This was the first Bandini book written, but the last to be published.  It was printed posthumously in the mid 80s. That should be a clue that there were maybe reasons that Fante didn't think it should be published.

18 year old Bandini in this book lives in California with his mother and 16 year old sister.  His father has been dead for some years. If the 14 year old Bandini was a bit of an asshole (excusably though since he's 14, he's struggling to cope with his home life and his changing body), this incarnation of the character is almost irredeemably nasty. 

He's self absorbed, lazy, completely egostistical, possibly psychotic and entirely impossible to sympathise with. There's humour to be found of a very wry type in the disconnect between his proclamations of greatness and the reality of his life. The level of delusion he operates on are quite disturbing to be honest. He tells everyone he's a great writer despite not having written anything. He reads Nietzche and the like constantly (although it's clear he understands very little of what he absorbs) and imagines himself to be superior to everyone around him.  He can't keep a job and of course this is everyone else's faiult, but nothing to do with him. He's racist throughout the book and talks down to absolutely everyone.

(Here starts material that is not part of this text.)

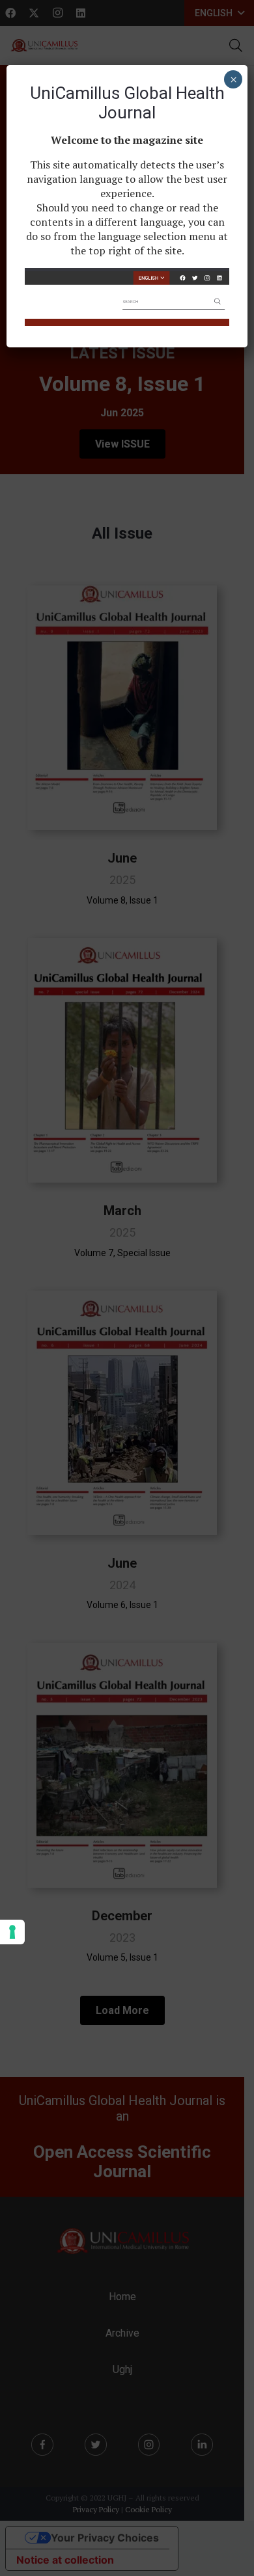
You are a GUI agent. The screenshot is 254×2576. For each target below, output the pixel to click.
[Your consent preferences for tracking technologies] (12, 1932)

His behaviour towards his mother and sister is horrific throughout.  In the first book, despite his outbursts he always loved his mother and treated her with respect when he wasn't stealing from her or trying to avoid doing what she asked. In this book, his behaviour is abusive at best. He has decided he's the boss in the house, he treats his mother like dirt and never says anything even remotely nice to his sister. Screaming verbal abuse at her is the best he ever treats her. Violence creeps in for no good reason later on.

Since this book went unpublished for so long I don't believe it was meant for publication.  I don't think this is the Bandini that Fante wanted the word to see. The prose is not as nice as the first book and the character is too annoying.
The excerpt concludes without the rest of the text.